Lovable is a generative AI app builder that produces working web applications from natural-language prompts. It is competent at a narrow tier of output — static landing pages, simple forms, basic CRUD interfaces — and rapidly loses reliability as project complexity grows. The most-reported failure mode is the looping bug: when the underlying agent attempts to fix a defect in non-trivial logic, it frequently produces a change that introduces a new defect, then attempts to fix that, and so on. Each iteration consumes paid credits. Users on monthly plans nominally priced around $100 have reported burning credit budgets into the $500–$1,000 range while chasing a single fix. The pattern is visible across reviews on Trustpilot, G2, and YouTube as of 2025–2026. The scale cliff is structural rather than incidental. Static page generation is a near-templated transformation from prompt to HTML. Adding authentication, persistent state, role-based access, or interactions across several components multiplies the surface area the agent must keep coherent. Current agents do not reliably hold that whole-system context, so the failure rate compounds with feature count.
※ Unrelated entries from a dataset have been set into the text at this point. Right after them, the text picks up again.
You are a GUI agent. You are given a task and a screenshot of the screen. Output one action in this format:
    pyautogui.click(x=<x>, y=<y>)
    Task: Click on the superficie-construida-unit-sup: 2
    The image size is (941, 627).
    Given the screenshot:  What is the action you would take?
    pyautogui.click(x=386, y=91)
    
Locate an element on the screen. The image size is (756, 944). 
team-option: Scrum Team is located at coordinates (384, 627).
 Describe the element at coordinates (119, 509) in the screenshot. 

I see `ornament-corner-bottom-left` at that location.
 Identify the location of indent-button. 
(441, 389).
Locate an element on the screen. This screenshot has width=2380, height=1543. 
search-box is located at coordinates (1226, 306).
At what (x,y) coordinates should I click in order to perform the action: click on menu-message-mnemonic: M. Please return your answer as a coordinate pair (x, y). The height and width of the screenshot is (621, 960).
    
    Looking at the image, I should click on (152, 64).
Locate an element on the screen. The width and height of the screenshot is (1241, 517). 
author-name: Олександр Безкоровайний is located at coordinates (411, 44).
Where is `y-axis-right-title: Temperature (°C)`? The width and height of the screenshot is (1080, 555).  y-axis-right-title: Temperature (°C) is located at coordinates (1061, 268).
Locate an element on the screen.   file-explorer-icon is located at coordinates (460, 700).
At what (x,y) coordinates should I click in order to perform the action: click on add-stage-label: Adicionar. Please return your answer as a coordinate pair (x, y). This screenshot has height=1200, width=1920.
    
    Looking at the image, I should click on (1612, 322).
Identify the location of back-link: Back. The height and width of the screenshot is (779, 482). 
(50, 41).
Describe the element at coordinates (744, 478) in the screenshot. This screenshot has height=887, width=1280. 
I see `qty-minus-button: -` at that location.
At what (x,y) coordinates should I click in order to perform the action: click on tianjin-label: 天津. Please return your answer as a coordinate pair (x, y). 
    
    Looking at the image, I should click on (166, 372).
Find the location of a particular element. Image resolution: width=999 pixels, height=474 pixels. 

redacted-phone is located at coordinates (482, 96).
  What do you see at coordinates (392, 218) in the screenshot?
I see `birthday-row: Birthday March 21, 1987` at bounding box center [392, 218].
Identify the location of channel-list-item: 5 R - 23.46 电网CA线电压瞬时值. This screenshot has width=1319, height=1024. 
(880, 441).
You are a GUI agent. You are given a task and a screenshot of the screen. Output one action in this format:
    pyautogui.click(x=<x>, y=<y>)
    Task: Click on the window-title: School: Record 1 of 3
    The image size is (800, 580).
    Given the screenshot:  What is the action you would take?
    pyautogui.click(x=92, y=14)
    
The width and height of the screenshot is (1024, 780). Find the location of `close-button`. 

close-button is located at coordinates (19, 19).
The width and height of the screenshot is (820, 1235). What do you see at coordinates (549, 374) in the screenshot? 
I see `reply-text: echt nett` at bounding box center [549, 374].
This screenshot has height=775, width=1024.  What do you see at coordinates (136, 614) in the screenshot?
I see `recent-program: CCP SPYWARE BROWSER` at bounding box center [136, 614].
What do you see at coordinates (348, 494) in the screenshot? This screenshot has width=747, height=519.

Secondary complaints include sparse customer support response times and a pricing model that makes it easy to overspend before the user discovers the platform's effective complexity ceiling. The practical pattern that has emerged among indie operators is to use Lovable for a marketing site or MVP demo, then hand the project to a human developer or a more controllable framework once authentication and data persistence become necessary. The broader category of vibe coding tools — Bolt, v0, Replit Agent, and others — shares the same shape of capability and failure, though specific ceilings differ. The lesson generalizes: AI app builders are powerful for the demo layer and unreliable for the production layer.